Captain Aidric stared at her again. “None have ever left his realm.”

Perhaps my grave will be draped in yellow banners after all.

The landscape shifted, and Celestine sat with her grief. It was all-consuming. She felt the need to get out of this carriage. To walk or run. To distract herself. When she shut her eyes, she saw Encarmine. When she slept, she was back in the ambush, reaching for Dritha. She remembered leaping from the parapet to her death and stuffed the feeling down deep to her ravaged heart.

The sun was different here. It was a feeling of bright harvest. Long fields of crops, mostly golden barley and hay and wheat, stretched among the hills. Yellow streamers were upon every farm, every marker. In the wind, she smelled the distance of the sea.

“Suncrown approaches,” Captain Aidric whispered.

Celestine looked up from her dazed lull and stuck her head out the carriage window.

Far upon golden fields, where hundreds worked, yellow scarves or golden necklaces shone and glittered on their necks.

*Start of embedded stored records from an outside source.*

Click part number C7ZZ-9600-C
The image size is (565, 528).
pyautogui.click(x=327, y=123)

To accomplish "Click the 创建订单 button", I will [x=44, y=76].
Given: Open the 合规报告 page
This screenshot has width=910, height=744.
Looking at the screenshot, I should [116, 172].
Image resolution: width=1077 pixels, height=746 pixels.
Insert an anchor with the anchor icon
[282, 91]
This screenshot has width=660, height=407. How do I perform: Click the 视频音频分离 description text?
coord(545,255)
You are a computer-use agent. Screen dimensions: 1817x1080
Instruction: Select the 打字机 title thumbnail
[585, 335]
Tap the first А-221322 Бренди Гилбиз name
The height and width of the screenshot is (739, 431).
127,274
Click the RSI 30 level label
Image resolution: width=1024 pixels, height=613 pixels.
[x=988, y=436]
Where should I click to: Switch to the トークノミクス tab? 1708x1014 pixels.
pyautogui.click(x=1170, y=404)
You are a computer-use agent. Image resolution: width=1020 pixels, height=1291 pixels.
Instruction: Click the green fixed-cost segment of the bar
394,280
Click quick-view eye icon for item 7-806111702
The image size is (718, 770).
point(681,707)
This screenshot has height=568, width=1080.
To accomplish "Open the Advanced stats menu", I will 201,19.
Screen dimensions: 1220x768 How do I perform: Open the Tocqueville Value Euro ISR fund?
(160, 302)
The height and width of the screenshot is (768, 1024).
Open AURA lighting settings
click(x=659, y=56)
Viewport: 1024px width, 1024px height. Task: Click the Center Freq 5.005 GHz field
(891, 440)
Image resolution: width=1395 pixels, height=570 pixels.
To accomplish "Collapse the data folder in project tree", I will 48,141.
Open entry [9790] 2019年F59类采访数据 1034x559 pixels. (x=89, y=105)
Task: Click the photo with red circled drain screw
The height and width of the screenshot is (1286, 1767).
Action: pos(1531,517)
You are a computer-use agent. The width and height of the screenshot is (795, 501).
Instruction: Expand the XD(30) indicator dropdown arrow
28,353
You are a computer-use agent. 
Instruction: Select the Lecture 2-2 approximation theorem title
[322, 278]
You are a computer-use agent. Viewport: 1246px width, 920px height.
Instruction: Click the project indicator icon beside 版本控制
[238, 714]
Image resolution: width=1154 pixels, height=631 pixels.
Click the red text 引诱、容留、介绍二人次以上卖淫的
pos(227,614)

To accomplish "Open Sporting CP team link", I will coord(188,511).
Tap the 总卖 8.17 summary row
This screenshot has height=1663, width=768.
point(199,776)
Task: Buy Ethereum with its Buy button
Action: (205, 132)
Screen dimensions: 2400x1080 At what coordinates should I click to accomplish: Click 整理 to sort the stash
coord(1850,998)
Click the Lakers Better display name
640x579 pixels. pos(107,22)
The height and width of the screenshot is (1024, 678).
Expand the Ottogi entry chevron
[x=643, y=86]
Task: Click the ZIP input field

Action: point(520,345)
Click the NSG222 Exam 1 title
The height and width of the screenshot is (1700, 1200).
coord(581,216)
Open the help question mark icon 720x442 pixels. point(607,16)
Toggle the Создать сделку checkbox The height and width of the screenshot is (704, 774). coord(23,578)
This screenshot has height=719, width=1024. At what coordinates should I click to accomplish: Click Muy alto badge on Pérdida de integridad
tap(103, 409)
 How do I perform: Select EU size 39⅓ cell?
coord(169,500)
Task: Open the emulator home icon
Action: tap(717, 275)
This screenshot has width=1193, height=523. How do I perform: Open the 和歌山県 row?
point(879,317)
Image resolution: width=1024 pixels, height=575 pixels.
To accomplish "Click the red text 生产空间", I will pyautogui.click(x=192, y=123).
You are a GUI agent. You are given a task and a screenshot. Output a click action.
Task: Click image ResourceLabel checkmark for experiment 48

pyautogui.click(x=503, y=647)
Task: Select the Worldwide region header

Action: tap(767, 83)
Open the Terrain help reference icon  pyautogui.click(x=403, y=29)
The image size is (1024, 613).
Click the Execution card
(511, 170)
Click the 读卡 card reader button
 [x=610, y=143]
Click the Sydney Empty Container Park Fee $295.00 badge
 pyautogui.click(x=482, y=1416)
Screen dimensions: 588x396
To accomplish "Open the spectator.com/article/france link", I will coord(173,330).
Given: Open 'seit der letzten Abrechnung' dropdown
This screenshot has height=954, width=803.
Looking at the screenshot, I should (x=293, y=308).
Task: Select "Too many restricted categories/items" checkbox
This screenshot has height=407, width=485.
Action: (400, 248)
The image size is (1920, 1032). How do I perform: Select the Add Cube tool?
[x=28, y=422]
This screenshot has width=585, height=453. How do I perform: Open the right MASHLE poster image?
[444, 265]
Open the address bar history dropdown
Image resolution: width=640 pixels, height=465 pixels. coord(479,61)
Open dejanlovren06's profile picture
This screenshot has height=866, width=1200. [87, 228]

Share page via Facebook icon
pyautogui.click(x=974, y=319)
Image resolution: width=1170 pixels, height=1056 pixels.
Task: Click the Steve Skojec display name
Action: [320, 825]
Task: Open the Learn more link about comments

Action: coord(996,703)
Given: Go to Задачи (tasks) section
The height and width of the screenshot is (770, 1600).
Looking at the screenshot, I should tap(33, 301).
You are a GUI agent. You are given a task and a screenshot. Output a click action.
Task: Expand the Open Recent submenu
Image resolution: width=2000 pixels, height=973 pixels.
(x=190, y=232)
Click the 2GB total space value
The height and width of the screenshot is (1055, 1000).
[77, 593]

Such was the beauty of this realm. Behind her was the dust of the soldier on march, the grunt of steel and muscle. Lord Solis’s realm was one of beauty. The landscape was an oil painting. The wind bent the wheat like the fingers of a lover. This was the summer many dreamed of. The sky held a white clouded canvas, golden rays kissed the earth,

“It is beautiful,” Celestine whispered. The warm wind ran through the locks on her hair. For a moment, just a moment, she could forget Encarmine.

“All things are beautiful to the eye in the realm of the Yellow Banner.” Aidric responded. “The price of this beauty lies under a harshly wrought surface…”

A procession dusted the winding road ahead of them. Lord Solis came, and a retinue of yellow bannered escorts came with him. The driver of Celestine’s carriage slowed, bringing them to a halt.

“Hail, Mirror Guard of Calendar!” A youthful and glowing voice rang out. A voice that rang with the command of a Lord of Summer. The octaves in that voice spoke of the need for her to kneel, to serve.

A strange magic.

The carriage stopped. Captain Aidric opened the door from his seat and stepped out, his face flashing with light in the sun. He held a gloved hand out, and Celestine took it. She felt that same strange static charge when she touched him.

He exists in the Painted Realm and the realms of the Lords of Season. Some sorcery must bind him to both places, or perhaps neither?

“Hail, Final Bride!” Lord Solis rode up through the sunlight.

Celestine shielded her eyes. The sun was bright here but not as hot as Encarmine’s lands.

“Greetings, Lord Solis.”

He was beautiful. This was beyond doubt. This was not the stoic and stark ruggedness of Encarmine’s strength. Solis did not don his circlet. He climbed down from his horse, not a lord of war but one of staggering brilliance.

Many maidens have broken upon that visage, this I know for certain.

Blond, tall, lean, and beautifully muscled. Solis was a young-looking demigod, but everything about him spoke of extreme wealth. His frock coat was neatly emblazoned with sunbursts in pearl and yellow jewels. She saw no sign of his circlet. A coiled whip of yellow ribbons hung at his side with a handle of softly studded pearls. A finely wrought dagger upon the other.

Teeth so white, with eyes blue like the sky beyond them, looked her up and down. His face fell in its perfection from carefree abandon to a flicker of worry.

“My lady, what did Encarmine do to you? You look weary.”

“Life in the Red Realm was good to me, Lord Solis.”

My heart aches to return, but this could not be a better vision or welcome. I want nothing from him but distraction. Distraction from this torment inside of me.

Solis came forward and took her hand, his full lips kissing her knuckle slightly.

“Come, my lady. Please. Allow me to show you my realm. Allow me to give you rest and respite.”

“Thank you.” Celestine looked back at Aidric, who stood motionless, body rigid.

What worries him so?

Solis, almost a foot and a half taller than her without his circlet took her arm gingerly and brought her towards his cortege. Where Encarmine had ridden as a rider among riders, Solis traveled in a seat of honor.